**Extrait choisi**
****************************************
Plongée dans des prisons d’Afrique (5/7). Comment la vie du parrain de la maison d’arrêt d’Abidjan s’entremêle avec les convulsions politiques de la Côte d’Ivoire.

Le 20 février 2016, Facebook et YouTube se faisaient l’écho de la mort de Yacou le Chinois, tué le matin même. Les jours suivants, la presse écrite ivoirienne relayait à son tour l’information. Gravement blessé au poumon lors d’un échange de tirs entre détenus et gardes pénitentiaires dans la cour de la prison, il a finalement été achevé d’une balle dans la tête. La énième mutinerie à laquelle ce dernier vient de participer à la Maison d’arrêt et de correction d’Abidjan (MACA) signe la fin de son règne sur la prison.

Depuis août 2011, date de la réouverture de la MACA, suite à sa rénovation par l’Etat ivoirien, Yacou le Chinois défraye la chronique et les réseaux sociaux. Une vidéo postée sur YouTube le 23 janvier 2016 et intitulée « Yacou chinois, toute la vérité sur ma personne », et qui résonne aujourd’hui comme un testament, totalise un an plus tard plus de 370 000 vues. Yacou le Chinois a été le véritable chef de la prison, le parrain de la MACA. Il a également exercé une fascination certaine dans l’opinion publique ivoirienne et au-delà.

A la tête du « gouvernement » de la prison

En parallèle de l’administration officielle, Yacou le Chinois, condamné à vingt ans de prison pour braquage de banques avec violences, dirige littéralement la prison avec l’aide de son « gouvernement ». Ce dernier se compose d’un adjoint et d’une armée d’obligés, ses « éléments ».

Certains sont chargés de maintenir l’ordre, les « requins », d’autres sont responsables soit d’un bâtiment, d’un étage ou d’une cellule. Les agents pénitentiaires en effet n’interviennent pas à l’intérieur des édifices et se contentent au mieux d’une présence dans la cour. Les transactions sont également garanties par un « notaire » dans chaque unité. Yacou et ses éléments décident de l’attribution des cellules, organisent les divers trafics qui irriguent l’économie informelle de la prison (drogues, téléphones, trafics d’influence), avec la complicité d’acteurs au sein de l’administration pénitentiaire comme hors de la prison. Ils revendiquent le maintien de la bonne moralité des prisonniers en débusquant et condamnant les pratiques homosexuelles, assurent ostensiblement l’entretien d’une armée de « valets » – détenus sans soutiens extérieurs qui assurent l’entretien des locaux (hygiène, corvée d’eau, cuisine). Yacou collecte, via ce « gouvernement », les taxes payées par les détenus pour se voir attribuer une cellule.

Cette double gouvernance de la prison s’observe dans d’autres lieux de détention sur le continent africain et ce dès la période coloniale. Mais ce phénomène est particulièrement développé à la MACA.
****************************************
**Données affichées**

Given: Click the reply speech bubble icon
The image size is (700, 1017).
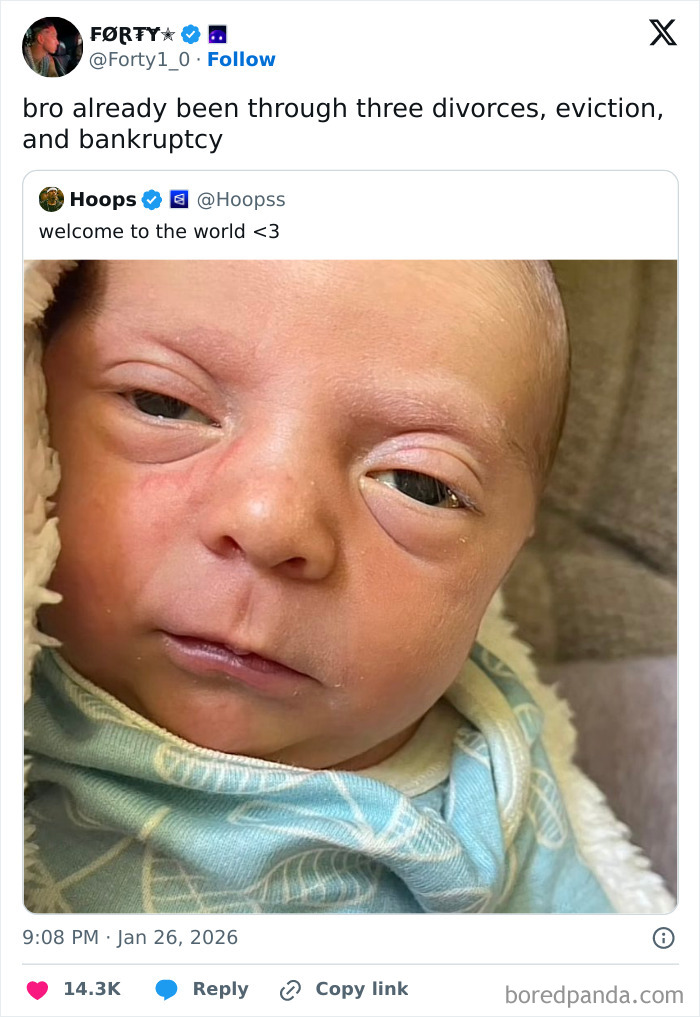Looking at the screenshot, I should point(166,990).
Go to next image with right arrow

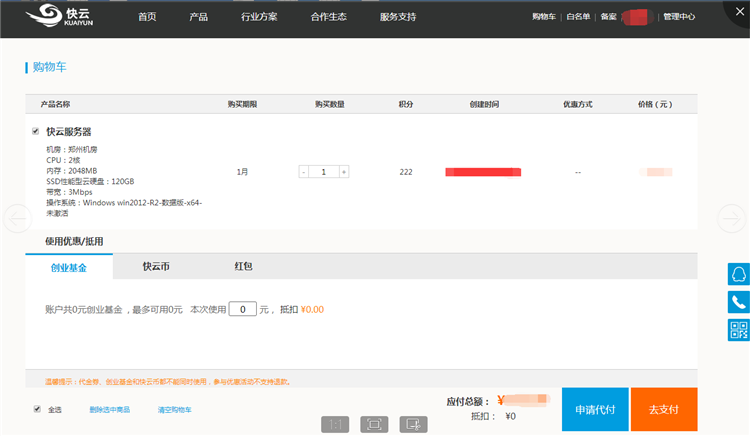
****************************************
**Tâche courte A**
D'après l'extrait sur la prison d'Abidjan, à quelle peine Yacou le Chinois avait-il été condamné, et pour quel motif ?
**Tâche courte B**
Poursuivez l'extrait consacré à Yacou le Chinois et à la prison d'Abidjan après sa dernière phrase.

**Réponse attendue A**
Il avait été condamné à vingt ans de prison pour braquage de banques avec violences.

**Réponse attendue B**
Comment comprendre que ce personnage ait suscité un tel engouement médiatique ? Que révèle sa mort sur l’évolution de la Côte d’Ivoire quelques années après la fin du conflit postélectoral qui a opposé l’ancien président, Laurent Gbagbo, à l’actuel chef de l’Etat, Alassane Ouattara ? Pour tenter de répondre, il faut revenir à la biographie de Yacou le Chinois dans laquelle s’entremêlent grand banditisme et politique sur fond de guerre civile.

Homme de main de Wattao

De son vrai nom Yacouba Coulibaly, Yacou le Chinois reçoit son sobriquet en raison de ses yeux légèrement bridés. Condamné à une première peine de prison en 2010 pour vol aggravé, il s’évade rapidement. L’année suivante, il s’engage au plus fort de la crise postélectorale dans les FRCI, les forces loyales à Alassane Ouattara, l’actuel président. Il reprend alors les braquages et les agressions à Abidjan. Il est à nouveau arrêté en 2011, condamné à vingt ans d’emprisonnement, et retourne à la MACA, désormais rénovée. Affecté au bâtiment C, celui des longues peines, et auréolé d’une solide réputation, il devient le chef du « gouvernement » interne de la prison.

C’est aussi grâce à ses liens avec le pouvoir ivoirien qu’il parvient à imposer son autorité dans l’établissement. Différentes sources s’accordent pour dire qu’il avait pour mission de surveiller les détenus pro-Gbagbo. D’ailleurs, de nombreux meurtres de détenus lui seraient imputés ainsi qu’à ses éléments.

Il est aussi très attaché à Wattao, auprès de qui il s’engage en 2011. Wattao, de son vrai nom Issiaka Ouattara, est alors un des commandants de zone (com-zone) des FRCI. Sous-officier au début du conflit, il devient chef de guerre puis est nommé à l’issue du conflit commandant de la sécurité des quartiers sud d’Abidjan et chef des opérations du Centre de coordination des décisions opérationnelles (CCDO).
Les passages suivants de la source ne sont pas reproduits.